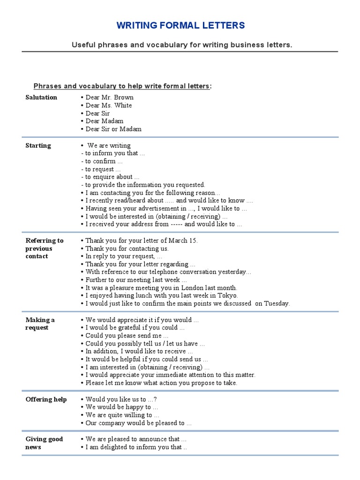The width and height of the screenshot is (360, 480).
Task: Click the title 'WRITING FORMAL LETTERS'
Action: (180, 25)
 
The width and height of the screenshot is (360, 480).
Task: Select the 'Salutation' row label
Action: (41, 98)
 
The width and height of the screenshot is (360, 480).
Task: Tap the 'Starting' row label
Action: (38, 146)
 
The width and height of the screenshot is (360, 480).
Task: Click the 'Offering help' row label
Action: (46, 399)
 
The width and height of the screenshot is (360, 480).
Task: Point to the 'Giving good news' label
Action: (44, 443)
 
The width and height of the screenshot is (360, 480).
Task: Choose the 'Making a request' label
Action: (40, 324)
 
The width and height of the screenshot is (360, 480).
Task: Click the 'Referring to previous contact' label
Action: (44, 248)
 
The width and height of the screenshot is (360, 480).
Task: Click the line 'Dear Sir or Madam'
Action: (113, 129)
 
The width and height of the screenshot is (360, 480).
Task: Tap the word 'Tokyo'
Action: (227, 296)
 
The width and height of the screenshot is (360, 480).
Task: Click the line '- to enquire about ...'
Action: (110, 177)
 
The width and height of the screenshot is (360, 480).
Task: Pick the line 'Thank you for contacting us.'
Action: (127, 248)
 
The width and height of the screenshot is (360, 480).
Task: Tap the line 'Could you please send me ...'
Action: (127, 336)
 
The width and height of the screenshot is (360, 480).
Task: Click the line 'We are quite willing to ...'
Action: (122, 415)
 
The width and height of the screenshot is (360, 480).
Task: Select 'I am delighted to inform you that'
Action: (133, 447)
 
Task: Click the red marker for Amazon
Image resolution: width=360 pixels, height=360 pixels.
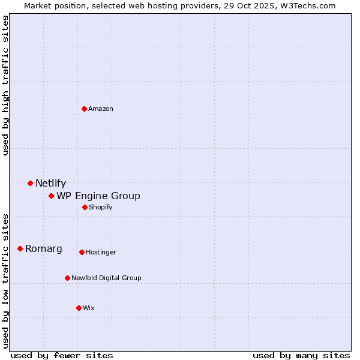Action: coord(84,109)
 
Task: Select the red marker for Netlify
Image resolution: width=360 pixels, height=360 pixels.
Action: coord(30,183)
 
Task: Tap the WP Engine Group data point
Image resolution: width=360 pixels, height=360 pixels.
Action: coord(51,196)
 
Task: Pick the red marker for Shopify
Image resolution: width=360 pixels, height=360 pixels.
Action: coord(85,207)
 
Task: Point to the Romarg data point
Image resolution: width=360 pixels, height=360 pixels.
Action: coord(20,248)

__________

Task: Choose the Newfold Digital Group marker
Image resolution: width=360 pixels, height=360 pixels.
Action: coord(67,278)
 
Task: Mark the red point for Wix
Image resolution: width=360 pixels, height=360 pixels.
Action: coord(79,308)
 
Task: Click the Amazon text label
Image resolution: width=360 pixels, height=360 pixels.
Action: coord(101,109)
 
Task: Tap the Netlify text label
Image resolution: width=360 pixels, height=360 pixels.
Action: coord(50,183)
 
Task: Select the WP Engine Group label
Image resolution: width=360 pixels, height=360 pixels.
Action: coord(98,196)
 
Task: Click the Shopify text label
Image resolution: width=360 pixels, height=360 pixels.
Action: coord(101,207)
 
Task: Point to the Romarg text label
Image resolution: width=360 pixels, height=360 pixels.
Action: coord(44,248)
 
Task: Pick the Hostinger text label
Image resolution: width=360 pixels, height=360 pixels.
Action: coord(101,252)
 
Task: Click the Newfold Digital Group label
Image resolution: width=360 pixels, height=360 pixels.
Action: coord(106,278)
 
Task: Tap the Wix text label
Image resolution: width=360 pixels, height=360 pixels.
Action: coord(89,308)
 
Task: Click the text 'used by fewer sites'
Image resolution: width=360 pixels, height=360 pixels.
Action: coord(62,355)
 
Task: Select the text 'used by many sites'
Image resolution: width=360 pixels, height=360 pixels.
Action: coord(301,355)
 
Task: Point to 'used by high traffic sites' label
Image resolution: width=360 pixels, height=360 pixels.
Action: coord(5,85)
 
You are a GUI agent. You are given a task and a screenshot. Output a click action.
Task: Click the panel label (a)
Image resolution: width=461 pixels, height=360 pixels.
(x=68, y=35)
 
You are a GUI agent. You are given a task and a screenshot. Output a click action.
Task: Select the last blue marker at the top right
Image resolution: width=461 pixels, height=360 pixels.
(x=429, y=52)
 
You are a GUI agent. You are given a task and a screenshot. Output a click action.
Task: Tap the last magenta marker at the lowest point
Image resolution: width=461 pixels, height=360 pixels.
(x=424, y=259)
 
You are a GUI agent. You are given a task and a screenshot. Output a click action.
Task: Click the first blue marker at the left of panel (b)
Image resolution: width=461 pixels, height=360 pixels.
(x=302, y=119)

__________

→ **WRITTEN INSTRUCTION**
Pick out every line in the data above that contains the word "Newfold", with matching capitalization, and copy each one.

→ **RESULT**
Task: Choose the Newfold Digital Group marker
Task: Click the Newfold Digital Group label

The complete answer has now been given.